*Extracted material*
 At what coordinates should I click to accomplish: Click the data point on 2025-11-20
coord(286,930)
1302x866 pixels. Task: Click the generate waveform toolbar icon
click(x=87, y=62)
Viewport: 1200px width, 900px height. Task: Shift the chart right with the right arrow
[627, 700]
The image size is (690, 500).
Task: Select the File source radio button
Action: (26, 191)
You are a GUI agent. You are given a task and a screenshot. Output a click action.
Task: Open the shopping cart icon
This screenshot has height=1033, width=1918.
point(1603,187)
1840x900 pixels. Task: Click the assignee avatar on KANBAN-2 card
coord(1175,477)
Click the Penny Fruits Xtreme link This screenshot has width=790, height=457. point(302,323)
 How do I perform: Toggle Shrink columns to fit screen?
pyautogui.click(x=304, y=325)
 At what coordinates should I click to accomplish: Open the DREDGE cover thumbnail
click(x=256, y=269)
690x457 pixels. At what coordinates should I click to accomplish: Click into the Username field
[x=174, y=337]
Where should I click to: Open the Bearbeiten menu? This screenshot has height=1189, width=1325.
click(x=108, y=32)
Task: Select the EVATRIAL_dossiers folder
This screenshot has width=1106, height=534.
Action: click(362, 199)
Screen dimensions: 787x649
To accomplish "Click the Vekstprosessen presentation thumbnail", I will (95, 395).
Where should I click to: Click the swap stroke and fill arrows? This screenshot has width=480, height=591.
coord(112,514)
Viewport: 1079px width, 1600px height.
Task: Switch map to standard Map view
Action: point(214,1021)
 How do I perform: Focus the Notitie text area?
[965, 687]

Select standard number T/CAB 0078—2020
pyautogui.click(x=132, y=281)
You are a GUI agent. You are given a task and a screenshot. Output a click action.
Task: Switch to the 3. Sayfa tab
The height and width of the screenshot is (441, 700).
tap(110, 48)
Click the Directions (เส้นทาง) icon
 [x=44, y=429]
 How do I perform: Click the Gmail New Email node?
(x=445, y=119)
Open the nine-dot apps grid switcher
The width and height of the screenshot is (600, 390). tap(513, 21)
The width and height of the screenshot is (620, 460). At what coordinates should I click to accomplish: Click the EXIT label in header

*What is being asked*
Each record above should be output again exactly.

*Result of this task*
 At what coordinates should I click to accomplish: Click the data point on 2025-11-20
coord(286,930)
1302x866 pixels. Task: Click the generate waveform toolbar icon
click(x=87, y=62)
Viewport: 1200px width, 900px height. Task: Shift the chart right with the right arrow
[627, 700]
The image size is (690, 500).
Task: Select the File source radio button
Action: (26, 191)
You are a GUI agent. You are given a task and a screenshot. Output a click action.
Task: Open the shopping cart icon
This screenshot has height=1033, width=1918.
point(1603,187)
1840x900 pixels. Task: Click the assignee avatar on KANBAN-2 card
coord(1175,477)
Click the Penny Fruits Xtreme link This screenshot has width=790, height=457. point(302,323)
 How do I perform: Toggle Shrink columns to fit screen?
pyautogui.click(x=304, y=325)
 At what coordinates should I click to accomplish: Open the DREDGE cover thumbnail
click(x=256, y=269)
690x457 pixels. At what coordinates should I click to accomplish: Click into the Username field
[x=174, y=337]
Where should I click to: Open the Bearbeiten menu? This screenshot has height=1189, width=1325.
click(x=108, y=32)
Task: Select the EVATRIAL_dossiers folder
This screenshot has width=1106, height=534.
Action: click(362, 199)
Screen dimensions: 787x649
To accomplish "Click the Vekstprosessen presentation thumbnail", I will (95, 395).
Where should I click to: Click the swap stroke and fill arrows? This screenshot has width=480, height=591.
coord(112,514)
Viewport: 1079px width, 1600px height.
Task: Switch map to standard Map view
Action: point(214,1021)
 How do I perform: Focus the Notitie text area?
[965, 687]

Select standard number T/CAB 0078—2020
pyautogui.click(x=132, y=281)
You are a GUI agent. You are given a task and a screenshot. Output a click action.
Task: Switch to the 3. Sayfa tab
The height and width of the screenshot is (441, 700).
tap(110, 48)
Click the Directions (เส้นทาง) icon
 [x=44, y=429]
 How do I perform: Click the Gmail New Email node?
(x=445, y=119)
Open the nine-dot apps grid switcher
The width and height of the screenshot is (600, 390). tap(513, 21)
The width and height of the screenshot is (620, 460). At what coordinates should I click to accomplish: Click the EXIT label in header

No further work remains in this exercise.